The birth of the sacred calf comes after a harsh winter in 2023 that pushed thousands of Yellowstone bison, also known as American bison, to lower elevations. More than 1,500 of them have been killed, sent to slaughter or transferred to tribes seeking to resume stewardship of an animal their ancestors lived alongside for millennia.

Members of several Native American tribes are expected to explain the spiritual and cultural significance of the birth of the white buffalo according to their traditions at Wednesday’s gathering.

Jordan Creech, who guides in Yellowstone and Grand Teton national parks, was one of the few people to capture images of the little white buffalo on June 4.

Creech was guiding a photography tour when he spotted a buffalo cow as she was about to give birth in the Lamar Valley, but then she disappeared over a hill. The group continued to an area where grizzly bears had been seen, Creech said.

They returned to the spot along the Lamar River where the buffalo were grazing and the cow came up the hill just as they stopped their vehicle, Creech said. It was clear the little one had just been born, he said, calling the moment incredible.
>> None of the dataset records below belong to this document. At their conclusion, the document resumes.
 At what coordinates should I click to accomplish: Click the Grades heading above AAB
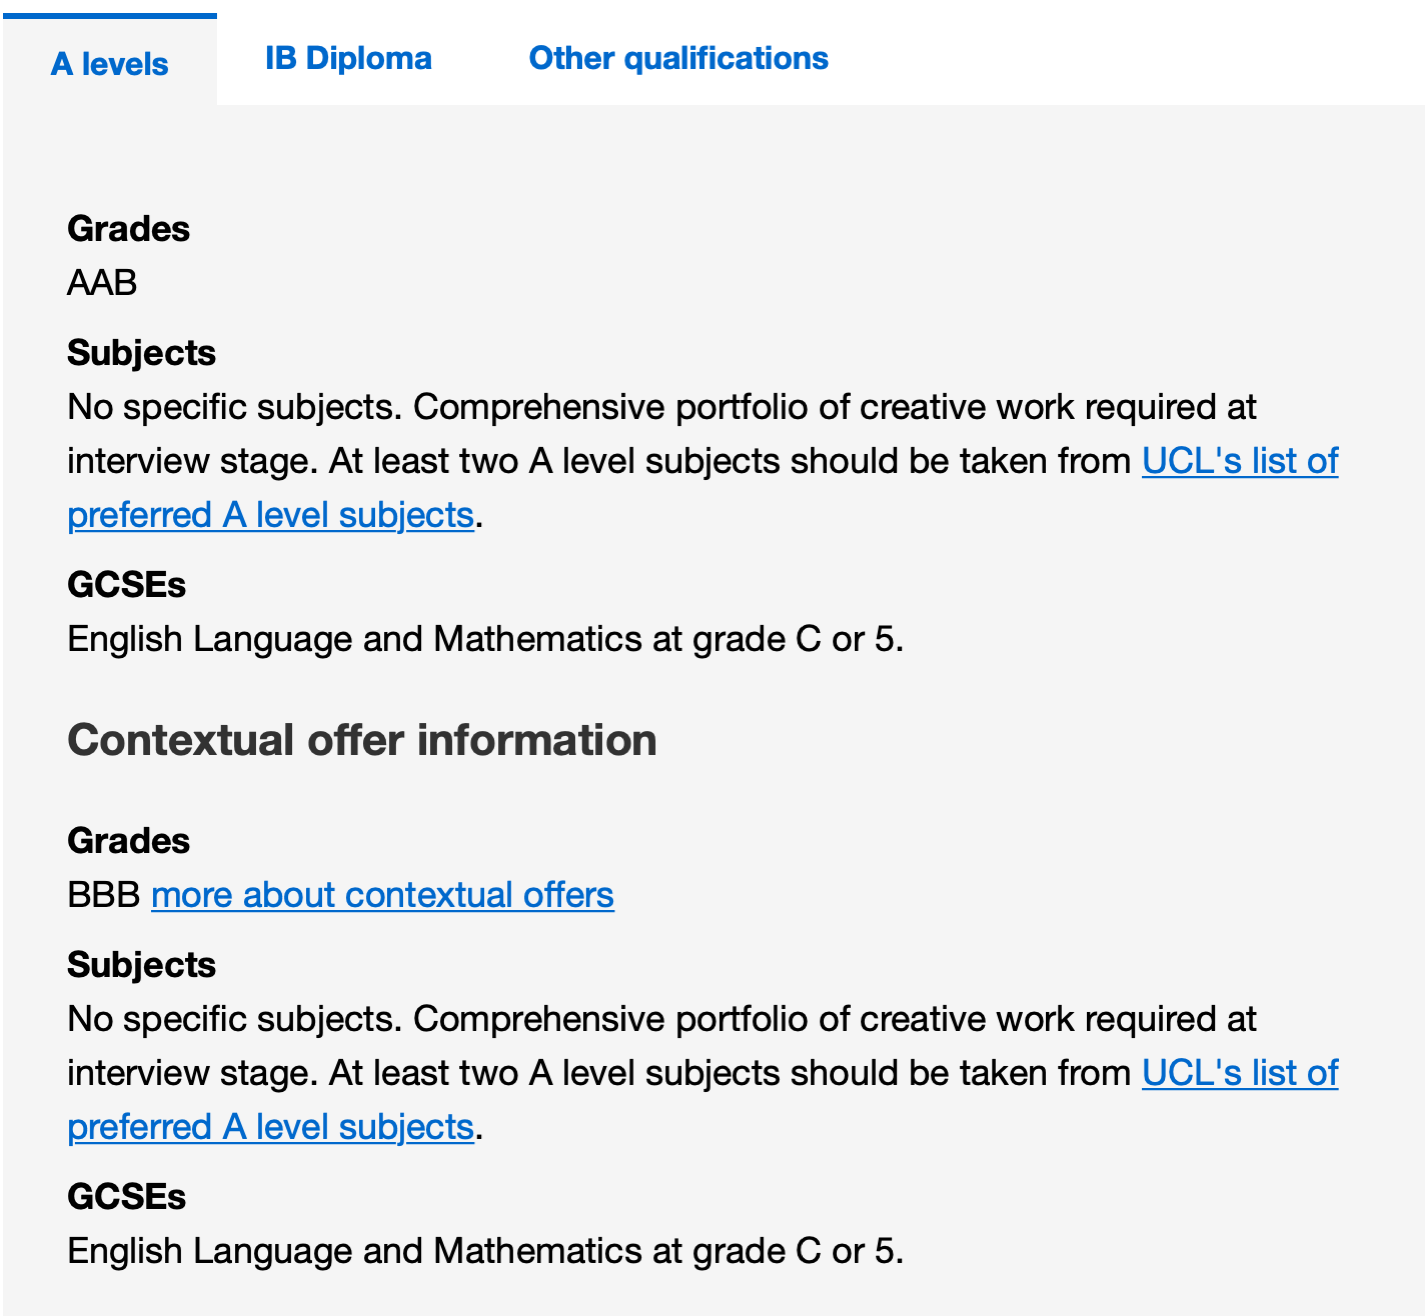pyautogui.click(x=128, y=229)
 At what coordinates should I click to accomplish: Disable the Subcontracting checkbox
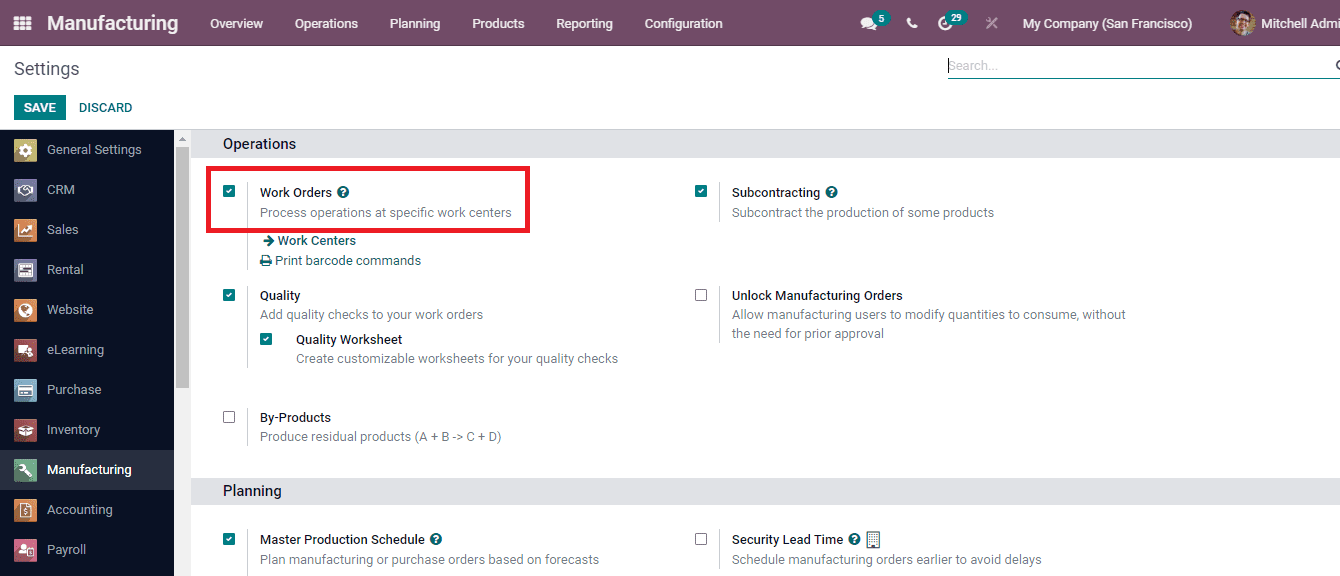[x=701, y=190]
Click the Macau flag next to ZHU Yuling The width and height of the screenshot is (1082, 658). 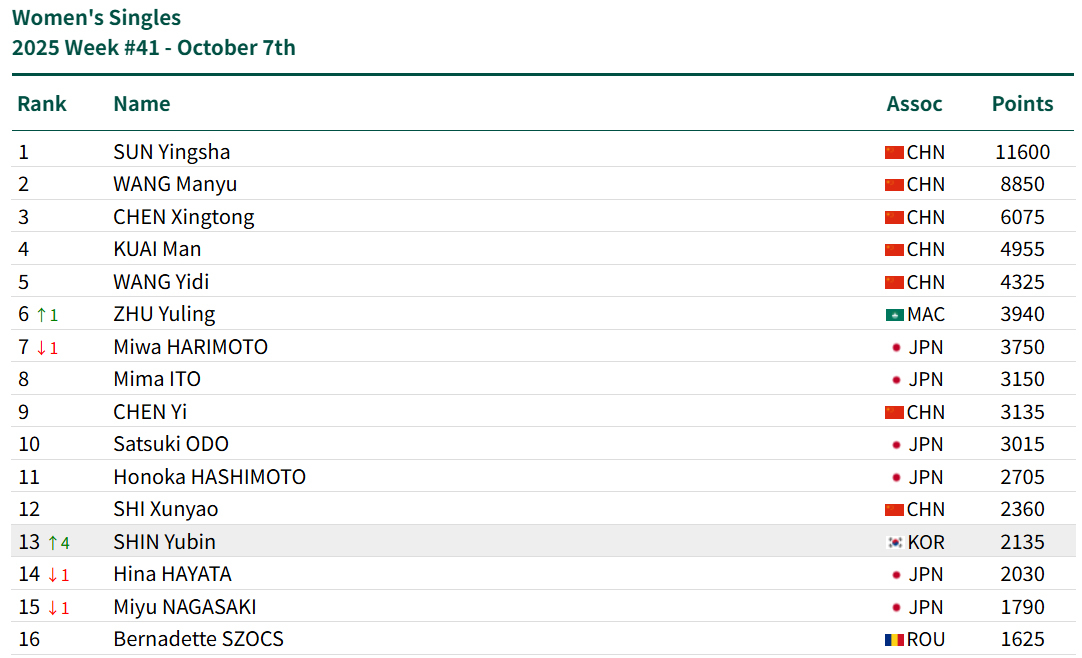[x=894, y=315]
“And I pointed out to my guests that it was oddly white, but I didn’t announce that it was a white bison, because, you know, why should I just assume that I just witnessed to the very first birth of a white bison in recorded history in Yellowstone?

Yellowstone park officials have no record of a white bison being born in the park before and park officials have not been able to confirm this month’s birth.

There have been no reports that the calf has been seen again. Erin Braaten, who also captured images of the white calf, searched for it in the days after its birth but was unable to find it.

“The fact is we all know he was born and it’s like a miracle to us,” Looking Horse said.